2Faculdade de Medicina Veterinária e Zootecnia (FMVZ), Universidade de São Paulo (USP), São Paulo, SP, Brasil.


ABSTRACT:

Fibre has been studied to reduce the postprandial glucose response of dogs, but the results are inconsistent. Starch intake, however, was not properly considered in the published studies. The effects of starch and fibre intake on the postprandial glucose response were studied in non-obese adult dogs. Cellulose (CEL), carboxymethylcellulose (CMC), pea fibre (PE) and sugarcane fibre (SCF) were combined to form six diets with starch contents ranging from 33% to 42%: SCF+CEL and PE+CEL diets, both with high insoluble fibre (IF=22%) and low soluble fibre (SF=2.5%) content; SCF+CMC and PE+CMC diets with high SF (SF=4.5%; IF=19%) content; and CMC and CEL diets with low dietary fibre (14%) content. The diets were fed in two amounts, providing an intake of 9.5g or 12.5g of starch (kg0.75)-1 day-1, totaling 12 treatments. Each diet was fed to six dogs conditioned to consume all of the daily food in 10min. Their plasma glucose levels were measured before and during 480min after food intake. Results of fibre and starch intake and their interactions were compared by repeated measures ANOVA and the Tukey test (P<0.05). Fibre intake did not change the glucose postprandial responses (P>0.05). High-dose starch intake, however, induced a higher glycaemia at 180 and 240min after the meal and a greater maximal glycaemia and greater area under the glucose curve (P<0.05). A range in insoluble and soluble fibre intake does not change postprandial glucose response, and the amount of starch intake is a main factor for the postprandial glucose response of healthy non-obese dogs.

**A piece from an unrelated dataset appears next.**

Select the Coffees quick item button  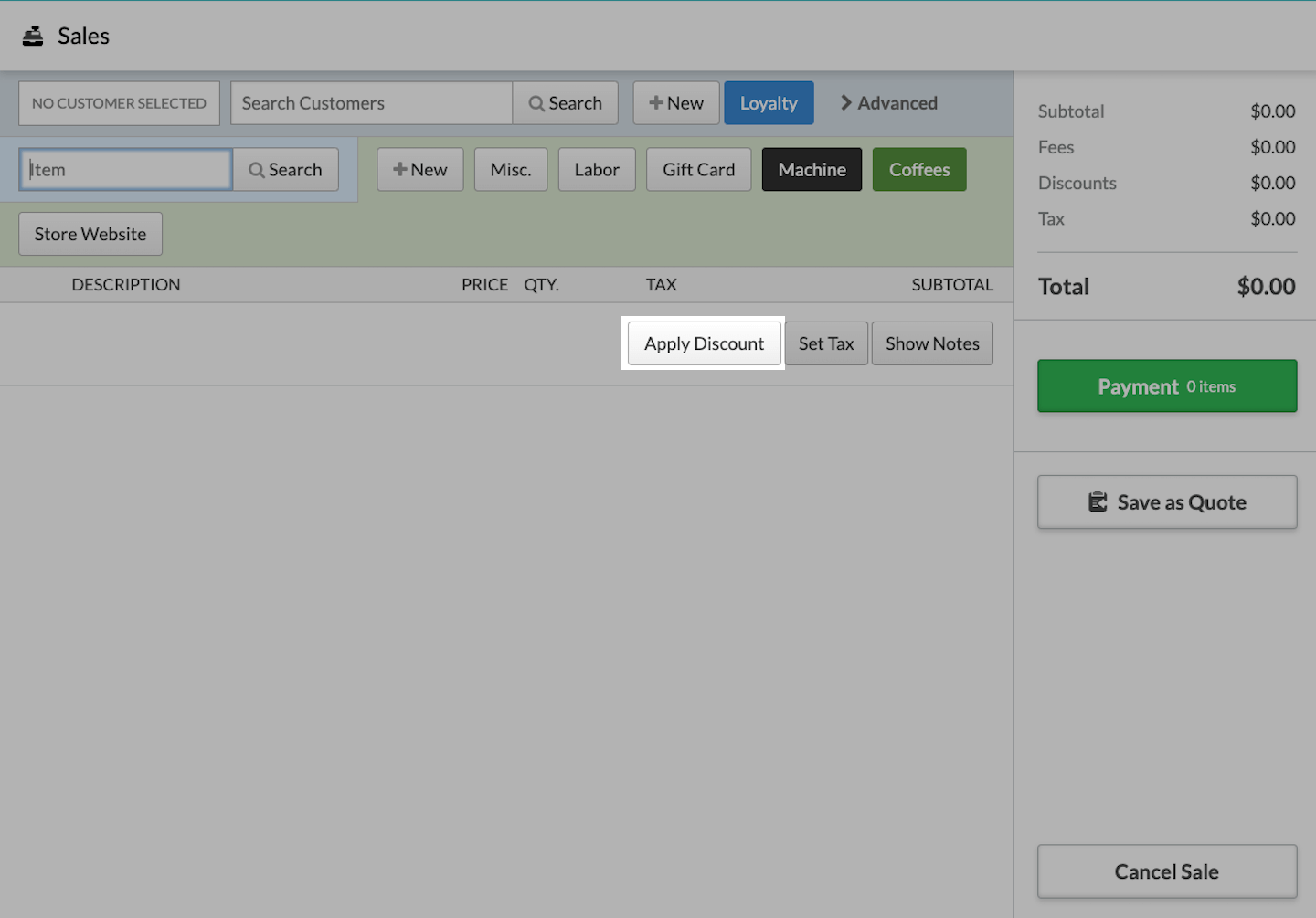[918, 170]
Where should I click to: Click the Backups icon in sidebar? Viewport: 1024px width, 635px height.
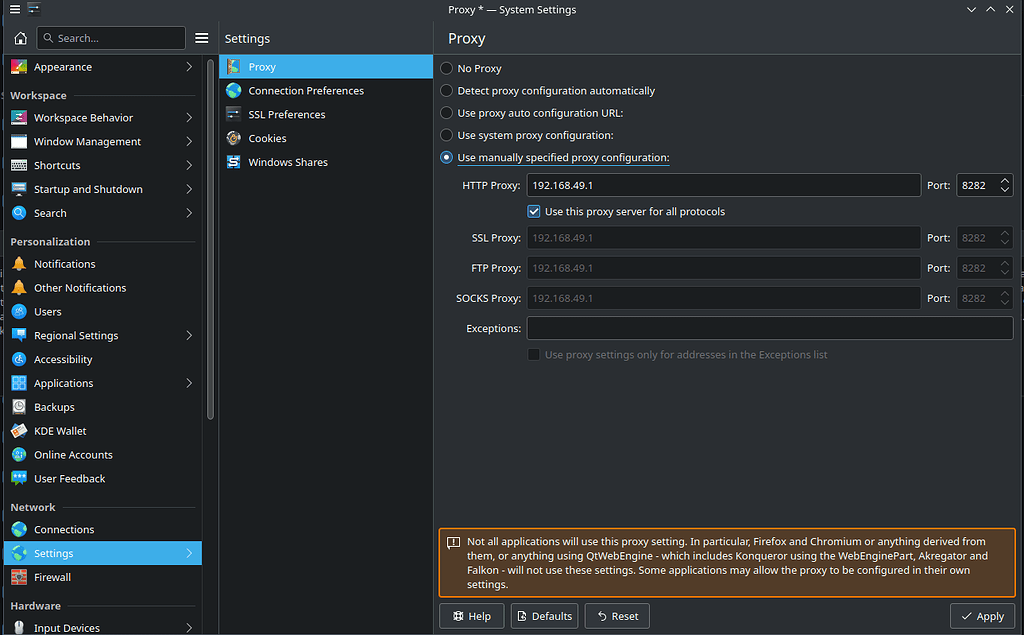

Key words: dietary fibre; glycaemia; metabolic response; metabolisable energy

RESUMO:

Fibras têm sido estudadas como opção para reduzir a resposta glicêmica pós-prandial de cães, mas os resultados obtidos têm sido inconsistentes. A ingestão de amido, no entanto, não tem sido adequadamente considerada na interpretação dos resultados de algumas dessas pesquisas. O presente estudo investigou, em cães adultos não obesos, os efeitos da ingestão de amido e fibra sobre a resposta pós-prandial. Celulose (CEL), carboximetilcelulose (CMC), fibra de ervilha (PE) e fibra de cana-de-açúcar (SCF) foram combinadas, gerando seis dietas com 33% a 42% de amido: dietas SCF+CEL e PE+CEL com alta fibra insolúvel (IF=22%) e baixa fibra solúvel (SF=2,5%); dietas SCF+CMC e PE+CMC com alta fibra solúvel (SF=4,5%; IF=19%); dietas CMC e CEL como controles baixa fibra (14%). As dietas foram fornecidas aos cães em duas quantidades, resultando na ingestão de 9,5g ou 12,5g de amido (kg0,75)-1 dia-1, gerando um total de 12 tratamentos. Cada tratamento foi fornecido a seis cães, condicionados a ingerir todo o alimento do dia num período de 10min. A glicose plasmática foi medida em jejum e durante 480min após a refeição. Os resultados foram analisados por análise de variância de medidas repetidas, considerando-se os feitos da ingestão de amido e fibra, e suas interações, sendo as médias comparadas pelo teste de Tukey (P<0,05). A ingestão de fibra não alterou a resposta pós-prandial de glicose (P>0,05). O consumo da dose elevada de amido, no entanto, resultou em maiores glicemias aos 180 e 240min, maior glicemia máxima e maior área abaixo da curva de glicose (P<0,05). Verificou-se que a quantidade ingerida de amido é mais importante que o consumo de fibra para a resposta glicêmica pós-prandial de cães não obesos.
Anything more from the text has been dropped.